Is Protein C deficiency an autosomal recessive disorder?

From the Guidelines

Protein C deficiency is typically inherited in an autosomal dominant pattern, not as a recessive condition. This means that having just one abnormal copy of the PROC gene (which provides instructions for making protein C) from either parent is sufficient to cause the disorder. People with protein C deficiency have an increased risk of developing abnormal blood clots, particularly deep vein thrombosis and pulmonary embolism.

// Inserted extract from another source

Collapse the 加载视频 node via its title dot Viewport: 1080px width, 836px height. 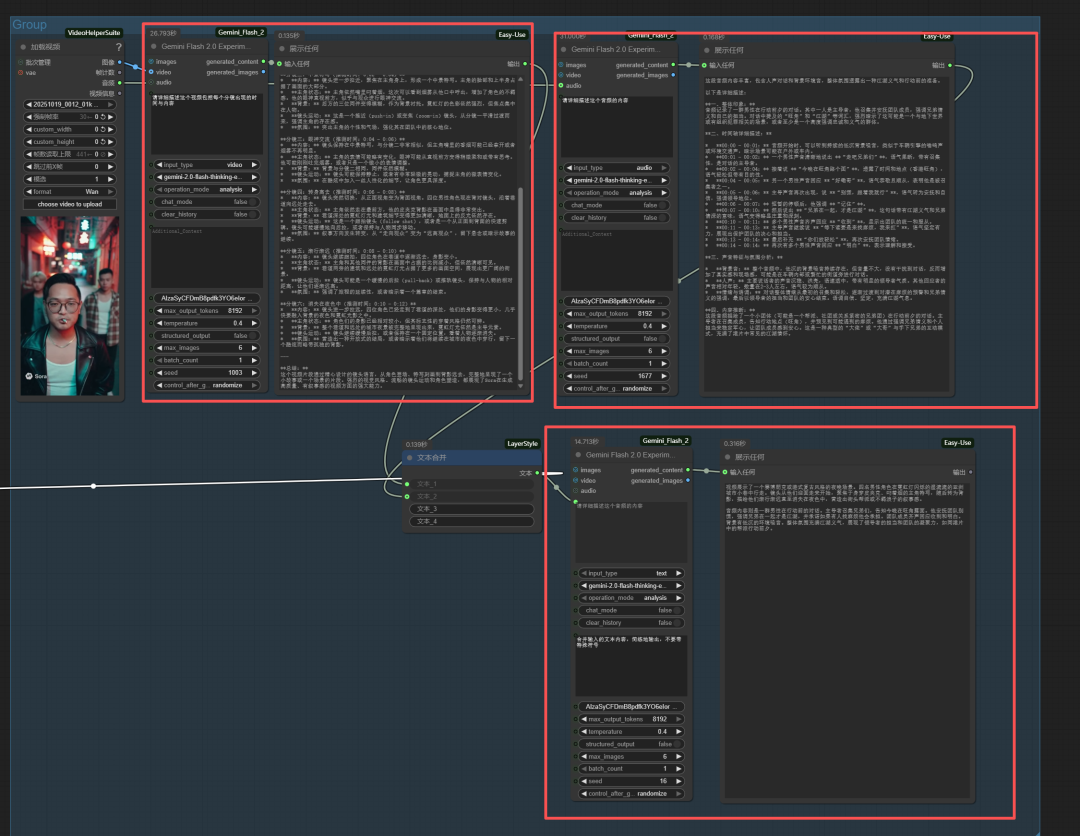(x=23, y=47)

The severity varies widely, with homozygous deficiency (inheriting two abnormal copies) being extremely rare and causing severe clotting problems in newborns, while heterozygous deficiency (one abnormal copy) often causes milder symptoms that may not appear until adulthood or during high-risk situations like surgery, pregnancy, or prolonged immobility.

Key Points

• Diagnosis involves blood tests measuring protein C activity, and treatment typically includes anticoagulant medications like warfarin or direct oral anticoagulants, with dosing individualized based on severity and risk factors 1.
• During acute clotting episodes, heparin and protein C concentrate may be used.
• Family members of affected individuals should consider getting tested since this is a hereditary condition.
• Current management of protein C deficiency includes oral anticoagulants, low molecular weight heparin, and intravenous or subcutaneous protein C concentrate 1.

Considerations

• The increased risk of vascular thrombosis associated with protein C deficiency necessitates careful management and monitoring to prevent morbidity and mortality.
• Liver transplantation (LT) is curative for protein C deficiency, typically occurring in the setting of multivisceral transplantation following an abdominal catastrophe due to mesenteric vein thrombosis or renal vein thrombosis 1.

From the Research

Protein C Deficiency Inheritance

• Protein C deficiency can be inherited in an autosomal dominant manner, as seen in heterozygous individuals who are at increased risk for venous thrombosis and pulmonary embolism 2, 3, 4, 5.
• However, severe protein C deficiency, often presenting with purpura fulminans and disseminated intravascular coagulation in the neonatal period, is considered an autosomal recessive disorder 6.

Genetic Mechanisms

• The expression of protein C deficiency can be due to several genetic mechanisms, including quantitative and qualitative decreases in protein C, resulting in type I and type II deficiencies, respectively 2.
• Mutational analysis of symptomatic patients has shown a wide range of genetic mutations, contributing to the complexity of the disorder 6.

Clinical Implications

• The clinical presentation of protein C deficiency varies from asymptomatic to severe thrombotic complications, including venous thrombosis, pulmonary embolism, and purpura fulminans 2, 3, 6, 4, 5.
• Treatment of symptomatic patients typically involves anticoagulation therapy, with or without protein C replacement, to prevent and manage thrombotic events 2, 3, 6, 5.